KUALA LUMPUR (Reuters) - Completing Malaysia’s biggest rail project as previously planned would cost $20 billion, its finance minister said on Tuesday, nearly 50 percent higher than estimates under the previous government.
The 688 km (430 miles) East Coast Rail Link will connect the South China Sea in the east with the strategic shipping routes in the west and is a major part of Beijing’s Belt and Road infrastructure push. Malaysia aims to renegotiate the terms of the deal with its Chinese partners.

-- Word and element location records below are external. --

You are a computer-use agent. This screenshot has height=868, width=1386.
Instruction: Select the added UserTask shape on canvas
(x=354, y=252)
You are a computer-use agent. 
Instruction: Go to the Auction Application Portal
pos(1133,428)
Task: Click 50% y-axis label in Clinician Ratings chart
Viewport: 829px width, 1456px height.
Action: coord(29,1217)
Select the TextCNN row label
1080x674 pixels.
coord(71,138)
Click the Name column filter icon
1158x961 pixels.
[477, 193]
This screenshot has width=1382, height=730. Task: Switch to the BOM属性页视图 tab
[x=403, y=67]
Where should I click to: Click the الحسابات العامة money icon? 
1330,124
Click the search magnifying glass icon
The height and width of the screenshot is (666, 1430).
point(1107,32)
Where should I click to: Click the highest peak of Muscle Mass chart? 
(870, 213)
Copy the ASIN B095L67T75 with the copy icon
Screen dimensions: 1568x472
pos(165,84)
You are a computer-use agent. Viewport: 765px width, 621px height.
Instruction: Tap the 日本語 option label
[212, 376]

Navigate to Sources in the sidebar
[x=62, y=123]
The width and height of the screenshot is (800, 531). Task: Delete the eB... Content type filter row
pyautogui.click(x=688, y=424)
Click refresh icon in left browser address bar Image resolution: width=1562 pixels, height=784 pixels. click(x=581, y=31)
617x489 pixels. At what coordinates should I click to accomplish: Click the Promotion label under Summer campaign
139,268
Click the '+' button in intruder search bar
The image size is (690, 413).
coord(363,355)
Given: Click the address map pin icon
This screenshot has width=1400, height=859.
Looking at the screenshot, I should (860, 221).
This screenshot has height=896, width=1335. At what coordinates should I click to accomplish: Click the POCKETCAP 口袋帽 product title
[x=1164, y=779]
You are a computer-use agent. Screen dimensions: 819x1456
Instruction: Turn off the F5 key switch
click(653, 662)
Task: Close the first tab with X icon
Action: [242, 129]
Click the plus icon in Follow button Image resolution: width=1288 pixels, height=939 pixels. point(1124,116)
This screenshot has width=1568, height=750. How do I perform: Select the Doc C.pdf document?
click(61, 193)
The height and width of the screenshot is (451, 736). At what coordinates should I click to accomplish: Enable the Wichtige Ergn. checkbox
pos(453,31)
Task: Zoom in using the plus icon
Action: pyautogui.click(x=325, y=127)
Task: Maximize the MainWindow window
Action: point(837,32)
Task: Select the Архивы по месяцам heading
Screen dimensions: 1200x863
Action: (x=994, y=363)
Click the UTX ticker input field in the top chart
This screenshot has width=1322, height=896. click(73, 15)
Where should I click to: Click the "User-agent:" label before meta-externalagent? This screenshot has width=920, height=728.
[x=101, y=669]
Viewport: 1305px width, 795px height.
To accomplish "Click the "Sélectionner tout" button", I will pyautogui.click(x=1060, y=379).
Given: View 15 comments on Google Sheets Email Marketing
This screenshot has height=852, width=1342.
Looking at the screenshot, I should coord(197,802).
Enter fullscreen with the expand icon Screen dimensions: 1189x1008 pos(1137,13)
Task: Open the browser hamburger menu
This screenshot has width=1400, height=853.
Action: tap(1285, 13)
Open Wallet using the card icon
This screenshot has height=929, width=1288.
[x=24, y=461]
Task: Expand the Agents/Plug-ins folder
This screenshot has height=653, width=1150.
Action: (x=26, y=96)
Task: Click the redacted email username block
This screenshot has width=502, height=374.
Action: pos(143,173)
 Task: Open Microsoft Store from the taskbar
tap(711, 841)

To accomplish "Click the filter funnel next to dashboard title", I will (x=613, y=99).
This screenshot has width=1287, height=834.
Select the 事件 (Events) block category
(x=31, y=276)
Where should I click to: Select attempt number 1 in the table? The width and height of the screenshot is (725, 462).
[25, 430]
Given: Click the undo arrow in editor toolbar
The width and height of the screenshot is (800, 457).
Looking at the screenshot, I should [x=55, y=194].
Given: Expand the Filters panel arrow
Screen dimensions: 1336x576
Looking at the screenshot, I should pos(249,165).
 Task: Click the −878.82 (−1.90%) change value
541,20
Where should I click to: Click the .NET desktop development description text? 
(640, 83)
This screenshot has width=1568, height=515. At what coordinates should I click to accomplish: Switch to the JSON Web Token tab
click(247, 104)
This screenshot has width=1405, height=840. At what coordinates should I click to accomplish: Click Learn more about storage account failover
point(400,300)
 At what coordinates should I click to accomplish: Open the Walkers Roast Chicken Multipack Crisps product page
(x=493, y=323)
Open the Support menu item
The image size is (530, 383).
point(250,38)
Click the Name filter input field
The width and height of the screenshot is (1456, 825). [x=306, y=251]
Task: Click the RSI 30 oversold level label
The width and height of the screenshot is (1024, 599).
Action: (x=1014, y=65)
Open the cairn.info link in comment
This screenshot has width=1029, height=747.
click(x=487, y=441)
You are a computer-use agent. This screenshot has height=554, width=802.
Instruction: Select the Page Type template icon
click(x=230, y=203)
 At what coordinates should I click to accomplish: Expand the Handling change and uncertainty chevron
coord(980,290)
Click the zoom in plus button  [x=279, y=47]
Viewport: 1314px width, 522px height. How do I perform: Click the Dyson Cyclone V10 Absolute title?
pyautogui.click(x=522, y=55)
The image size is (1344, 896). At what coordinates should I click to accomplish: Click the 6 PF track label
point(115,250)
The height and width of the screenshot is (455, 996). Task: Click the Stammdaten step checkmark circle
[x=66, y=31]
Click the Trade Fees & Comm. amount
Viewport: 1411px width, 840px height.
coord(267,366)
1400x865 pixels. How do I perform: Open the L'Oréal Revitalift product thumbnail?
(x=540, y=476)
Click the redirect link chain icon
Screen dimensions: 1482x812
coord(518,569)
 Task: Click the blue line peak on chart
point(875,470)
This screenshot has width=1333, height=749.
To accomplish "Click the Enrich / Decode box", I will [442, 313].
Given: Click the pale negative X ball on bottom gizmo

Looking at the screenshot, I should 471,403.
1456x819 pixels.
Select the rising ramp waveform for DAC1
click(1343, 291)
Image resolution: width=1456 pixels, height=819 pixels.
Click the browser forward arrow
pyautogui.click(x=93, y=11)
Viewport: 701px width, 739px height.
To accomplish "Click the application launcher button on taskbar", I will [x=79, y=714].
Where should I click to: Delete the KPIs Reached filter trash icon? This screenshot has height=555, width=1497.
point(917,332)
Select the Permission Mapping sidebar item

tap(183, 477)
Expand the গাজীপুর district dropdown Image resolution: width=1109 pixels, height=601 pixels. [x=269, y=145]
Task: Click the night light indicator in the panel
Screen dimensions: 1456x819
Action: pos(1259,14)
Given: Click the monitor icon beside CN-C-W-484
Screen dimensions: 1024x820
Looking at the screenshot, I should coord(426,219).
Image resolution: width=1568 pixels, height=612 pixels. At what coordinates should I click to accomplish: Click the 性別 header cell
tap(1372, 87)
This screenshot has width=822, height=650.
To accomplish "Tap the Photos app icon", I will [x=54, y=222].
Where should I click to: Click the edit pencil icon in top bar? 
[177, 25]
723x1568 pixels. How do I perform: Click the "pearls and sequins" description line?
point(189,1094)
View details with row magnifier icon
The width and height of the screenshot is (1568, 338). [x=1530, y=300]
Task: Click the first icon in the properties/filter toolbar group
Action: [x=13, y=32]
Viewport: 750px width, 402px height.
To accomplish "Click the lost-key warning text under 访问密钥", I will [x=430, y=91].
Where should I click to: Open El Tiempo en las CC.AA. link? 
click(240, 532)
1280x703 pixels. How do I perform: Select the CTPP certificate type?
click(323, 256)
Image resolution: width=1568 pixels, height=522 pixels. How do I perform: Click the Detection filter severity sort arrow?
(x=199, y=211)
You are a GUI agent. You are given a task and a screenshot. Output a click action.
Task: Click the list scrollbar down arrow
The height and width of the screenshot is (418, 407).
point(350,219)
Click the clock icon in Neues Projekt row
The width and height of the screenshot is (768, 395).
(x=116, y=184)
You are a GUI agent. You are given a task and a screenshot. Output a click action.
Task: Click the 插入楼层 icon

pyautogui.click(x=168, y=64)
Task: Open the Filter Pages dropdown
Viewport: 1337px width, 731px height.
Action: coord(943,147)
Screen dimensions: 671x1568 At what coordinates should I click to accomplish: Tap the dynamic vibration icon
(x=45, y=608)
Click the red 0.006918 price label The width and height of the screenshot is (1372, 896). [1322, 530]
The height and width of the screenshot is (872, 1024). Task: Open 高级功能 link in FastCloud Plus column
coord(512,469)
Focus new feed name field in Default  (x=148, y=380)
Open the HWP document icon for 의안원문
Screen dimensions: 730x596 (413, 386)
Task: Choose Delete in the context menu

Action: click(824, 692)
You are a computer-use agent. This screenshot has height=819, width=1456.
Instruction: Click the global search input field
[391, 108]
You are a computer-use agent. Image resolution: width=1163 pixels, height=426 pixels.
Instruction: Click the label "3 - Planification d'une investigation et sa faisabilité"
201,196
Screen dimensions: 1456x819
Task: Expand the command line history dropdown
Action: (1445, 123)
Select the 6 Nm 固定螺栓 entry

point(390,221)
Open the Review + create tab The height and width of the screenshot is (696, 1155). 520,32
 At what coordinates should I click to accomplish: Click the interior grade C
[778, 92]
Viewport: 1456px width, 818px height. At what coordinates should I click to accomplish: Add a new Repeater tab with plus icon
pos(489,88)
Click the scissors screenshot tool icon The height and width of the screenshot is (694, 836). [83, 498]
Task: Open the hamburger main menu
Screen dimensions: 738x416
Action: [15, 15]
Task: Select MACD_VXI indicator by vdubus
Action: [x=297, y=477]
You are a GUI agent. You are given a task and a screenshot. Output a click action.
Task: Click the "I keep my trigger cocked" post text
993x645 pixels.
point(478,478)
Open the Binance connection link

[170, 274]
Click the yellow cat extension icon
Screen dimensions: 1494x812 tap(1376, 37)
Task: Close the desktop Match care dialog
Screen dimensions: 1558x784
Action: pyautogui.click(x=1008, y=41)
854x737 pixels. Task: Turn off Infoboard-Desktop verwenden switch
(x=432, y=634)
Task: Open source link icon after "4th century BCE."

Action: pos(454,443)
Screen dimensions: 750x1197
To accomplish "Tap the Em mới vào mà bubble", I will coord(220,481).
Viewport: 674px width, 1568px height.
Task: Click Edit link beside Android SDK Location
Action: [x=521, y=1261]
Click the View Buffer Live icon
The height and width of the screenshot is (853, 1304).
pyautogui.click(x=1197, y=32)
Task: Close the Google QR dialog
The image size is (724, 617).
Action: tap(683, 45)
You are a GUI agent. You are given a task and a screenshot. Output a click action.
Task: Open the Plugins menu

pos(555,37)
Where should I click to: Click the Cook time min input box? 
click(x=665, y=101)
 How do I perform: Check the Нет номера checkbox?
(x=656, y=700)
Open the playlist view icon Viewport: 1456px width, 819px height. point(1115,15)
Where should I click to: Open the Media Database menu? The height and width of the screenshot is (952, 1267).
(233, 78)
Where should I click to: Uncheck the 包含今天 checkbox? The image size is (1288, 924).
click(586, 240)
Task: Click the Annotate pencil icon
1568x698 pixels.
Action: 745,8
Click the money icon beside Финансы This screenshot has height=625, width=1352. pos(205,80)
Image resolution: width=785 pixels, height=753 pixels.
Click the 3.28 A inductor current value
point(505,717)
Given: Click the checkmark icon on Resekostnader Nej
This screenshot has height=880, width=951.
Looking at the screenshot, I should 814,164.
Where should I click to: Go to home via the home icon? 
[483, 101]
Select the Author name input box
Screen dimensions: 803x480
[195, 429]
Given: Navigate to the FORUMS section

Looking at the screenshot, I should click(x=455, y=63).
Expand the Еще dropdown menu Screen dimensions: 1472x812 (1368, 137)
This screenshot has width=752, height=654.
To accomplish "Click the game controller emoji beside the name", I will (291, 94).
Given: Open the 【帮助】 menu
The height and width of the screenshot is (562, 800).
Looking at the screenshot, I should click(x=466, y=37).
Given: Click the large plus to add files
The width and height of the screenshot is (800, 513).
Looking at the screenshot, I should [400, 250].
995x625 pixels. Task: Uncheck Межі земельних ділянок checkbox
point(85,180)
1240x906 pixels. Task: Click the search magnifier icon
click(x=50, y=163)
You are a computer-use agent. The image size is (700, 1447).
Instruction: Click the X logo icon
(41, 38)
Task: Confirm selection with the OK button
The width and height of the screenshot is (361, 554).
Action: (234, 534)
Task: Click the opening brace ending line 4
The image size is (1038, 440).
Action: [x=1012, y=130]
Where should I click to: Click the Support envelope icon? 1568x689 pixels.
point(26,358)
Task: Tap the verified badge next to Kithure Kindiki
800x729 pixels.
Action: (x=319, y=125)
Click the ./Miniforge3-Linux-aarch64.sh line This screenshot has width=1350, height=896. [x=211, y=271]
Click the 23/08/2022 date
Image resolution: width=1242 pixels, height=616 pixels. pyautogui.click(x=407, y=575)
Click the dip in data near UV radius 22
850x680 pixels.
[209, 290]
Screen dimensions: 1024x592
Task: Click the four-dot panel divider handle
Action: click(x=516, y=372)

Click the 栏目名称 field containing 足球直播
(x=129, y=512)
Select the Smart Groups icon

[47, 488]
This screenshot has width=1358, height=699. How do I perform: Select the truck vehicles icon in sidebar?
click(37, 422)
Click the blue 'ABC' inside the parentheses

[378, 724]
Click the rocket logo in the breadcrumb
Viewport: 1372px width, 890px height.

“We expect that the ECRL project will only become financially and economically feasible if there is a drastic price reduction of the project by the CCCC (China Communication Construction Company),” Lim Guan Eng said in a statement, referring to the company leading the project’s construction.
“Discussions on cost will be held with the contracting parties and others involved in the project.”
Since a surprise election win in May, Malaysia’s new government has pledged to cut the national debt, stamp out corruption and review major projects agreed by the scandal-plagued previous administration led by Najib Razak.
The finance ministry said the basic cost of the ECRL project was around 67 billion ringgit, but when land acquisition, interest, fees and other operation costs are taken into account costs will rise to 81 billion ringgit ($20 billion).
The project was initially estimated to cost some 55 billion ringgit ($13.60 billion). Construction began almost a year ago.
The government said it will also consult with the state government of Selangor, taking note of their objections to the last leg of the rail line that connects to Port Klang, a major trading hub on the west coast near the capital Kuala Lumpur.